Rabe is particularly intrigued by the potential benefits from combining soil sensor and crop sensor information. “When you marry those pieces of information, it tells a more powerful story over time.”
“It has always been in the back of my mind to do interfacing of soil sensor information with, let’s say, a GreenSeeker from a nitrogen perspective,” Raymer notes. “Let’s say we know some properties of the soil, like organic matter and the water-textural relationship, that influence nitrogen, and the field has a sandy area where we know the vegetation level is going to be low. The GreenSeeker might say there is an opportunity to put more nitrogen there. But nitrogen may have a tendency to leach out of those sandy soils, and it could be a poor performing part of the field. So it wouldn’t make economic or environmental sense to apply extra nitrogen there. We could create a prescription to override the GreenSeeker in that part of the field, and tell it to just apply 10 gallons, or whatever rate. So we could get the strengths of both systems by bringing them together.”
Adamchuk suggests a couple of possible approaches to using soil sensor maps. For instance, you could use regional research information on managing low productivity areas and high productivity areas, and then use the map to target the appropriate practices. He gives an example: “In Ontario, we know that a low elevation, high electrical conductivity soil might benefit from a higher seeding density. And on a low electrical conductivity or high elevation area, if the area has historically had lower yields, then a lower seeding rate will not affect the yield data but the farmer will save the cost of a few extra bags of seed.”
Another possibility would be to set up a small trial to see if variable management of an input on a particular management zone would make a difference. “You could manage the entire field the way you usually do, but then in those specific areas, you could apply a little less or a little more. If you have variable rate control equipment, then setting up research plots is relatively simple. It’s just a few minutes to draw a polygon on the screen, and then you would say for this area I want to lower the seeding rate, for example,” he explains. “Then, with your yield map at the end of the season, you could see whether or not you have a yield reduction on that area. And the rule of thumb is that, if you don’t see any difference, then for the next season you do what is cheaper. If you do see a difference, then you can calculate the costs and benefits and see what makes the most sense.”

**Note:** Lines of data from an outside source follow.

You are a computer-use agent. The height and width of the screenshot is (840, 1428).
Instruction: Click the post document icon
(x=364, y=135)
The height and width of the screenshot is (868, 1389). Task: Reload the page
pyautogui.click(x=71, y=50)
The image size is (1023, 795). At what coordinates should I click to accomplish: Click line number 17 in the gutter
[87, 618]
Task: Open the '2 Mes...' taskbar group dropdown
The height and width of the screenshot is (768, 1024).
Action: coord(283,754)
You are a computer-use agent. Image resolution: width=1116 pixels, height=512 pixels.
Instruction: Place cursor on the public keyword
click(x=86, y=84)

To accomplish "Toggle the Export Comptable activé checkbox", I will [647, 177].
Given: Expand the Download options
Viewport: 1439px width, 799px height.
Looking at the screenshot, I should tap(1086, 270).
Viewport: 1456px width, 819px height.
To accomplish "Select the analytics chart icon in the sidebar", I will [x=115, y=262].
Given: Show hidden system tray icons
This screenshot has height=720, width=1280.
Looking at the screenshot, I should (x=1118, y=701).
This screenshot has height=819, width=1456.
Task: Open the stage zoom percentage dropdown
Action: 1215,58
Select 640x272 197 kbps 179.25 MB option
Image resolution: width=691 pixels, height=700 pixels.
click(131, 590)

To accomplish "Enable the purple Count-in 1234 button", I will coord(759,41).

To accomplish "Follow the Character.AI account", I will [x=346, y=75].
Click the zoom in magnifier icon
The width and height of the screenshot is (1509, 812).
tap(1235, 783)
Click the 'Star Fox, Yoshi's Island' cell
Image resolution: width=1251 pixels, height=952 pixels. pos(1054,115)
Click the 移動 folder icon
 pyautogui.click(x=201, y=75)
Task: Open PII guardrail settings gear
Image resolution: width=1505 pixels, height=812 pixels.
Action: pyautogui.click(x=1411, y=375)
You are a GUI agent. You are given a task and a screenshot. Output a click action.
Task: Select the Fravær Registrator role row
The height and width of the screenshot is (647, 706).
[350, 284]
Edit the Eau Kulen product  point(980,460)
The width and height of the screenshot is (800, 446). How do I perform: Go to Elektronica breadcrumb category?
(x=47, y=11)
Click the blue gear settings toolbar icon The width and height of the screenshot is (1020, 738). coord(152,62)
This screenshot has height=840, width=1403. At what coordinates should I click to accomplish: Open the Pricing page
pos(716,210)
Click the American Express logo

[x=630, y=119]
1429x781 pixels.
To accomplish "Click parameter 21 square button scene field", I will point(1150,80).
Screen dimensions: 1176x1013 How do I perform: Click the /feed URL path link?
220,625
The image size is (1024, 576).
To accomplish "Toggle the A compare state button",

Adamchuk adds, “With pH maps, using the information is very straightforward: you just don’t lime areas with neutral and alkaline soils.” That’s a real advantage compared to applying lime at uniform rate across a field, with some of the lime going on areas where it is not needed and either provides no benefit or is harmful. “If lime is applied on soil that is already slightly alkaline, you may end up with phosphorus and micronutrient deficiencies, which may create some additional problems in the long run.”
Rabe concludes, “It’s an exciting time for soils, and Ontario is pretty lucky to have a number of soil sensor options to look at and review, and to have the expertise of people like Viacheslav Adamchuk.”